— BEGIN Given records —

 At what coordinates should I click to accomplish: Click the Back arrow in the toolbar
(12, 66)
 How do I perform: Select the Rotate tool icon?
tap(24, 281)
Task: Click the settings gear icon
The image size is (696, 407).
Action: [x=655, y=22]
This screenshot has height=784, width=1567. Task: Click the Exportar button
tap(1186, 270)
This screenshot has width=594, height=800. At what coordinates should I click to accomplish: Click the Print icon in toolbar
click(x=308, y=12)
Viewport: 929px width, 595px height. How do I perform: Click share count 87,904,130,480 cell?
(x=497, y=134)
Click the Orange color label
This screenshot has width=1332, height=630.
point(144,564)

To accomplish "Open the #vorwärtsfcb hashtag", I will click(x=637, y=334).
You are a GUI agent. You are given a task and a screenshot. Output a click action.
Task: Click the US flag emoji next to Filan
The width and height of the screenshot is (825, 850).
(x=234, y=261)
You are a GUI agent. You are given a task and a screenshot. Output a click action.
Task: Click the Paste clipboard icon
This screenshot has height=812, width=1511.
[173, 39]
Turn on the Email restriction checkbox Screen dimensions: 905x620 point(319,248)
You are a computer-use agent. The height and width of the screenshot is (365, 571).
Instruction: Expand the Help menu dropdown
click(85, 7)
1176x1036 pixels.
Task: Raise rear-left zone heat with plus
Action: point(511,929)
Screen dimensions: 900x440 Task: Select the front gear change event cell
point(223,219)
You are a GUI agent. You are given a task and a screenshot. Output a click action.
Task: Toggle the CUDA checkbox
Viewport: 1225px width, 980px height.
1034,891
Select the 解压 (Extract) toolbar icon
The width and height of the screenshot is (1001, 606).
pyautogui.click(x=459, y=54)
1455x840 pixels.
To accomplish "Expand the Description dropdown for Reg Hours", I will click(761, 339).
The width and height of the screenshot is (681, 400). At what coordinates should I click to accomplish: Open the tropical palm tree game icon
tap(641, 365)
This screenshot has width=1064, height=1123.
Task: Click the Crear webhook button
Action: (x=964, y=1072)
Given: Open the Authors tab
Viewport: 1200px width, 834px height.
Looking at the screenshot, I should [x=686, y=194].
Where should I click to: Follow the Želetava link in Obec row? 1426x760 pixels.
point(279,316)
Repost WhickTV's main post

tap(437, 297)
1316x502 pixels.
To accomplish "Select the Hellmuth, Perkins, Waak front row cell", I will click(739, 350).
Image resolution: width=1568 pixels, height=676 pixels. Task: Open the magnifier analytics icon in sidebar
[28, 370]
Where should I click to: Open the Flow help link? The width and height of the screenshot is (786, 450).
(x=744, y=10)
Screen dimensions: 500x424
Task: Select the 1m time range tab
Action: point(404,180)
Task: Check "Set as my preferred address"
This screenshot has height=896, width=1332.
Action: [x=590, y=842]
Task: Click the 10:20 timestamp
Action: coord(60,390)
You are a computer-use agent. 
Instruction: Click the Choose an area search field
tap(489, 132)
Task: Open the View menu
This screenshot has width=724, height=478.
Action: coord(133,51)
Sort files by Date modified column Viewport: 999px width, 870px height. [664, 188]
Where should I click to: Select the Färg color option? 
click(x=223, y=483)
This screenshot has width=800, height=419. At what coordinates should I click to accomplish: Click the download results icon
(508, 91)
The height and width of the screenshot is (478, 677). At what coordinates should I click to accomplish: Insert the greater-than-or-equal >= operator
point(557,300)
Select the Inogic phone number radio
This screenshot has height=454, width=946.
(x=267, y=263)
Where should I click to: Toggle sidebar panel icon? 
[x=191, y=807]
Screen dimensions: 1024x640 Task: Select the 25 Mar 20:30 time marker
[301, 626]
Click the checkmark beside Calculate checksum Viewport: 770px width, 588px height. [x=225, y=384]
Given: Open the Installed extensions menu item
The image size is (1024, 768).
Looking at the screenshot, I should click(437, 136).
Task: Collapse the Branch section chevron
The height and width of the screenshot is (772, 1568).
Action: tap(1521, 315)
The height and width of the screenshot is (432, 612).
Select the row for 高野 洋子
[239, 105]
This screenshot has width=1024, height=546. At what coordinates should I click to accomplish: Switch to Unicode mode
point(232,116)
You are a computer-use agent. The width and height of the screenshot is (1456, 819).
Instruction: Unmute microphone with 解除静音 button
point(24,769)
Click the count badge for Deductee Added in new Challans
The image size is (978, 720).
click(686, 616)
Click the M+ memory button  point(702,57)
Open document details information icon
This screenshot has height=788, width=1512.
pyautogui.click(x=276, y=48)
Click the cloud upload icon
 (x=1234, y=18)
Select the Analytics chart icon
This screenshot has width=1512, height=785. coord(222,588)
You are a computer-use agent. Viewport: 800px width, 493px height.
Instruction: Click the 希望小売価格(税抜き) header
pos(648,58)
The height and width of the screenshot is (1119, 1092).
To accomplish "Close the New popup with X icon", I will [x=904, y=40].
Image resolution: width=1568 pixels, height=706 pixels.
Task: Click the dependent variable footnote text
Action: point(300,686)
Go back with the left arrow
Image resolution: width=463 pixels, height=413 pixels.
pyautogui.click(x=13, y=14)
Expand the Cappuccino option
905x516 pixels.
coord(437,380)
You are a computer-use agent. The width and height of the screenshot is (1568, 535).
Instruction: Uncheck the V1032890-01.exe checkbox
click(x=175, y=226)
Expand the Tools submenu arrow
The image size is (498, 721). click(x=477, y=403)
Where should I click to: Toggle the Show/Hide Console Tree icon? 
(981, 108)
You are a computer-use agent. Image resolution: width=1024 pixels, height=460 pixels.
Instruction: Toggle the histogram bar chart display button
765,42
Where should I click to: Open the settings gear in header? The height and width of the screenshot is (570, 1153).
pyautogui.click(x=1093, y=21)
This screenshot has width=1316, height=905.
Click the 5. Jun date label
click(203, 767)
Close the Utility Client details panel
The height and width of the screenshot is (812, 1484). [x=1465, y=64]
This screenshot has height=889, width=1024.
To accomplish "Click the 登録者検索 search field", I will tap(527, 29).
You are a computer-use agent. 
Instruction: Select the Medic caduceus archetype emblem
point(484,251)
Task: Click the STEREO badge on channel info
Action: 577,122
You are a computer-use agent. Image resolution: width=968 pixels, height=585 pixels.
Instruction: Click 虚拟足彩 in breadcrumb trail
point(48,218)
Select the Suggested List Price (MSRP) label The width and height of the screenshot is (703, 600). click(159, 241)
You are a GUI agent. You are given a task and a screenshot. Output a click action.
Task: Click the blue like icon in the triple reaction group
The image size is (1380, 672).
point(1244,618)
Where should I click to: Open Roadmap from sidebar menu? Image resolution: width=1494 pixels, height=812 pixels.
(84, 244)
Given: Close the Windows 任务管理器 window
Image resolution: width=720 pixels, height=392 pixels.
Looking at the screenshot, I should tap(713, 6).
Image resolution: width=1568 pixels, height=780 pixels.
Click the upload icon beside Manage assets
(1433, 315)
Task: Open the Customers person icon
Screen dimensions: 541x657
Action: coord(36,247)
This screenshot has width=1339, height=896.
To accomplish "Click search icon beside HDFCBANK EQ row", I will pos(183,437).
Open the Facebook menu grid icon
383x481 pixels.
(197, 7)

— END Given records —

→ **Problem to solve**
Can you reproduce all of the records above, word for word and line for line?

→ **Response for this exercise**
 At what coordinates should I click to accomplish: Click the Back arrow in the toolbar
(12, 66)
 How do I perform: Select the Rotate tool icon?
tap(24, 281)
Task: Click the settings gear icon
The image size is (696, 407).
Action: [x=655, y=22]
This screenshot has height=784, width=1567. Task: Click the Exportar button
tap(1186, 270)
This screenshot has width=594, height=800. At what coordinates should I click to accomplish: Click the Print icon in toolbar
click(x=308, y=12)
Viewport: 929px width, 595px height. How do I perform: Click share count 87,904,130,480 cell?
(x=497, y=134)
Click the Orange color label
This screenshot has width=1332, height=630.
point(144,564)

To accomplish "Open the #vorwärtsfcb hashtag", I will click(x=637, y=334).
You are a GUI agent. You are given a task and a screenshot. Output a click action.
Task: Click the US flag emoji next to Filan
The width and height of the screenshot is (825, 850).
(x=234, y=261)
You are a GUI agent. You are given a task and a screenshot. Output a click action.
Task: Click the Paste clipboard icon
This screenshot has height=812, width=1511.
[173, 39]
Turn on the Email restriction checkbox Screen dimensions: 905x620 point(319,248)
You are a computer-use agent. The height and width of the screenshot is (365, 571).
Instruction: Expand the Help menu dropdown
click(85, 7)
1176x1036 pixels.
Task: Raise rear-left zone heat with plus
Action: point(511,929)
Screen dimensions: 900x440 Task: Select the front gear change event cell
point(223,219)
You are a GUI agent. You are given a task and a screenshot. Output a click action.
Task: Toggle the CUDA checkbox
Viewport: 1225px width, 980px height.
1034,891
Select the 解压 (Extract) toolbar icon
The width and height of the screenshot is (1001, 606).
pyautogui.click(x=459, y=54)
1455x840 pixels.
To accomplish "Expand the Description dropdown for Reg Hours", I will click(761, 339).
The width and height of the screenshot is (681, 400). At what coordinates should I click to accomplish: Open the tropical palm tree game icon
tap(641, 365)
This screenshot has width=1064, height=1123.
Task: Click the Crear webhook button
Action: (x=964, y=1072)
Given: Open the Authors tab
Viewport: 1200px width, 834px height.
Looking at the screenshot, I should [x=686, y=194].
Where should I click to: Follow the Želetava link in Obec row? 1426x760 pixels.
point(279,316)
Repost WhickTV's main post

tap(437, 297)
1316x502 pixels.
To accomplish "Select the Hellmuth, Perkins, Waak front row cell", I will click(739, 350).
Image resolution: width=1568 pixels, height=676 pixels. Task: Open the magnifier analytics icon in sidebar
[28, 370]
Where should I click to: Open the Flow help link? The width and height of the screenshot is (786, 450).
(x=744, y=10)
Screen dimensions: 500x424
Task: Select the 1m time range tab
Action: point(404,180)
Task: Check "Set as my preferred address"
This screenshot has height=896, width=1332.
Action: [x=590, y=842]
Task: Click the 10:20 timestamp
Action: coord(60,390)
You are a computer-use agent. 
Instruction: Click the Choose an area search field
tap(489, 132)
Task: Open the View menu
This screenshot has width=724, height=478.
Action: coord(133,51)
Sort files by Date modified column Viewport: 999px width, 870px height. [664, 188]
Where should I click to: Select the Färg color option? 
click(x=223, y=483)
This screenshot has width=800, height=419. At what coordinates should I click to accomplish: Click the download results icon
(508, 91)
The height and width of the screenshot is (478, 677). At what coordinates should I click to accomplish: Insert the greater-than-or-equal >= operator
point(557,300)
Select the Inogic phone number radio
This screenshot has height=454, width=946.
(x=267, y=263)
Where should I click to: Toggle sidebar panel icon? 
[x=191, y=807]
Screen dimensions: 1024x640 Task: Select the 25 Mar 20:30 time marker
[301, 626]
Click the checkmark beside Calculate checksum Viewport: 770px width, 588px height. [x=225, y=384]
Given: Open the Installed extensions menu item
The image size is (1024, 768).
Looking at the screenshot, I should click(437, 136).
Task: Collapse the Branch section chevron
The height and width of the screenshot is (772, 1568).
Action: tap(1521, 315)
The height and width of the screenshot is (432, 612).
Select the row for 高野 洋子
[239, 105]
This screenshot has width=1024, height=546. At what coordinates should I click to accomplish: Switch to Unicode mode
point(232,116)
You are a computer-use agent. The width and height of the screenshot is (1456, 819).
Instruction: Unmute microphone with 解除静音 button
point(24,769)
Click the count badge for Deductee Added in new Challans
The image size is (978, 720).
click(686, 616)
Click the M+ memory button  point(702,57)
Open document details information icon
This screenshot has height=788, width=1512.
pyautogui.click(x=276, y=48)
Click the cloud upload icon
 (x=1234, y=18)
Select the Analytics chart icon
This screenshot has width=1512, height=785. coord(222,588)
You are a computer-use agent. Viewport: 800px width, 493px height.
Instruction: Click the 希望小売価格(税抜き) header
pos(648,58)
The height and width of the screenshot is (1119, 1092).
To accomplish "Close the New popup with X icon", I will [x=904, y=40].
Image resolution: width=1568 pixels, height=706 pixels.
Task: Click the dependent variable footnote text
Action: point(300,686)
Go back with the left arrow
Image resolution: width=463 pixels, height=413 pixels.
pyautogui.click(x=13, y=14)
Expand the Cappuccino option
905x516 pixels.
coord(437,380)
You are a computer-use agent. The width and height of the screenshot is (1568, 535).
Instruction: Uncheck the V1032890-01.exe checkbox
click(x=175, y=226)
Expand the Tools submenu arrow
The image size is (498, 721). click(x=477, y=403)
Where should I click to: Toggle the Show/Hide Console Tree icon? 
(981, 108)
You are a computer-use agent. Image resolution: width=1024 pixels, height=460 pixels.
Instruction: Toggle the histogram bar chart display button
765,42
Where should I click to: Open the settings gear in header? The height and width of the screenshot is (570, 1153).
pyautogui.click(x=1093, y=21)
This screenshot has width=1316, height=905.
Click the 5. Jun date label
click(203, 767)
Close the Utility Client details panel
The height and width of the screenshot is (812, 1484). [x=1465, y=64]
This screenshot has height=889, width=1024.
To accomplish "Click the 登録者検索 search field", I will tap(527, 29).
You are a computer-use agent. 
Instruction: Select the Medic caduceus archetype emblem
point(484,251)
Task: Click the STEREO badge on channel info
Action: 577,122
You are a computer-use agent. Image resolution: width=968 pixels, height=585 pixels.
Instruction: Click 虚拟足彩 in breadcrumb trail
point(48,218)
Select the Suggested List Price (MSRP) label The width and height of the screenshot is (703, 600). click(159, 241)
You are a GUI agent. You are given a task and a screenshot. Output a click action.
Task: Click the blue like icon in the triple reaction group
The image size is (1380, 672).
point(1244,618)
Where should I click to: Open Roadmap from sidebar menu? Image resolution: width=1494 pixels, height=812 pixels.
(84, 244)
Given: Close the Windows 任务管理器 window
Image resolution: width=720 pixels, height=392 pixels.
Looking at the screenshot, I should tap(713, 6).
Image resolution: width=1568 pixels, height=780 pixels.
Click the upload icon beside Manage assets
(1433, 315)
Task: Open the Customers person icon
Screen dimensions: 541x657
Action: coord(36,247)
This screenshot has width=1339, height=896.
To accomplish "Click search icon beside HDFCBANK EQ row", I will pos(183,437).
Open the Facebook menu grid icon
383x481 pixels.
(197, 7)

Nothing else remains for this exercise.